Now let’s explore a new scenario of the two circles. Take the same big circle designated for God, but now take the little circle representing us and put it inside the circle representing God. In our Western mindset, we generally reject that reality. Our egos and minds automatically separate us from one another and God. We fail to realize our significant disconnect from God, the created order, and ourselves. We are oblivious to the spiritual connectedness of the seen and unseen world.
However, the mindset of the East tends to see the world, with everything being in connection with everything else. Nothing exists separate from anything else. The East views you, and I interconnected with all that exists, for nothing exists without the other.
In the west, we lost the idea of being connected and living in a relationship with everything else that exists. Our rational minds classify, dissect, and judge every detail and aspect of life. We live our lives separated from God, ourselves, others, and the Created Order.
Western religious thought rejects the idea of being united with God because we know not even to compare ourselves with God. There are clear boundaries we know in our minds. However, Rabbi Kushner shares, contrary to all our illusions, a dimension of the divine, and for the mystic in moments of heightened spiritual awareness, the boundary line, which is the little circle defining you and me inside the big ring, momentarily is erased. Presently it is blurred, and it’s no longer clear where you end, and God begins. God and you transcend the boundaries.

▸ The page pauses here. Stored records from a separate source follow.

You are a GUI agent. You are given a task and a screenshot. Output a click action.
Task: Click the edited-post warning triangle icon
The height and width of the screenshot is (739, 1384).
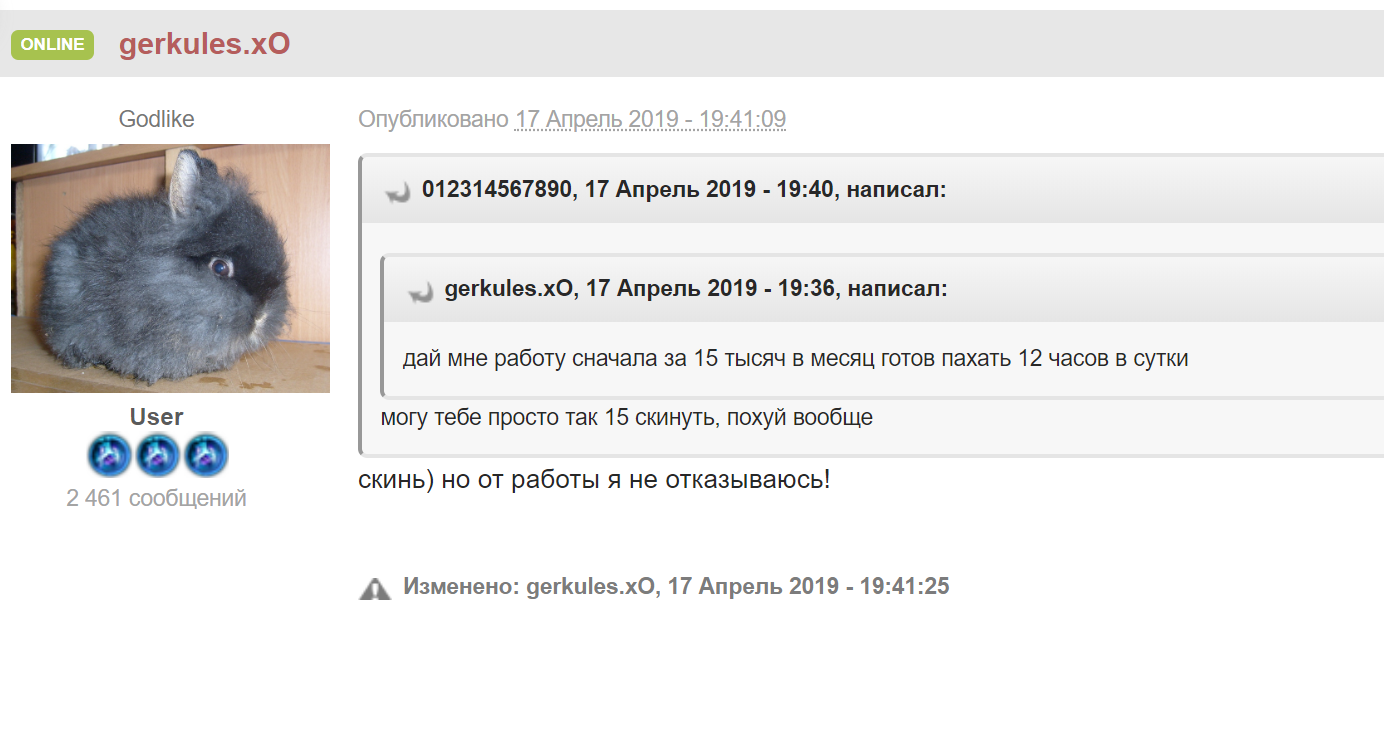pos(375,586)
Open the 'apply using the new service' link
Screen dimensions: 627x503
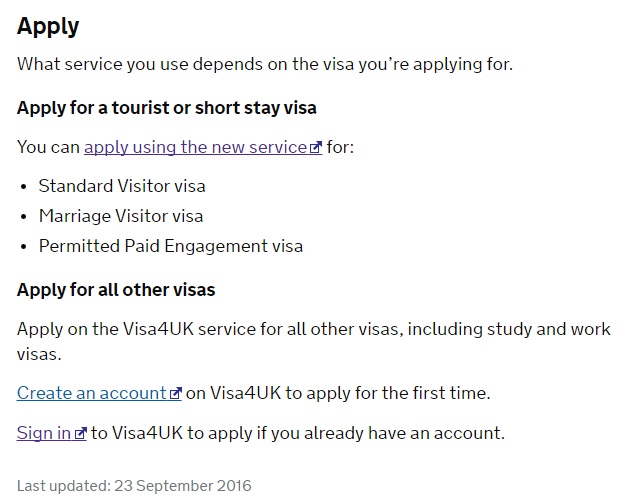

As Christians, we touch Christ through the spirit. Your relationship with God is more than God telling you what to do. There are moments you see yourself no longer separated from God but being made holy in the presence of God. The Christian mystic has eyes to see the presence of God, like the apostle Paul who caught a glimpse of the third heaven and the glory of God. There was no separation for Paul, and he understood he was in unity with the spirit while still living in a human body. (Contemplation: Seeing the World through God’s Eyes)
Paul did not picture God in the big circle and himself living in a separate circle. Paul, with spiritual eyes, saw beyond any boundaries, and his spiritual experience connects his spirit to be one in spiritual unity with Christ and all creation. In John 17:21, Jesus said that all of them might be one, Father, just as you are in me, and I am in you. Paul not only would believe it in his head but could experience it as a reality in his heart. (ChristianityToday)
Paul no longer could go back to his old way of living separated and unaware of Christ’s presence. God is always present. The question for us will we live present with God? Don’t let your mind distract you from that reality.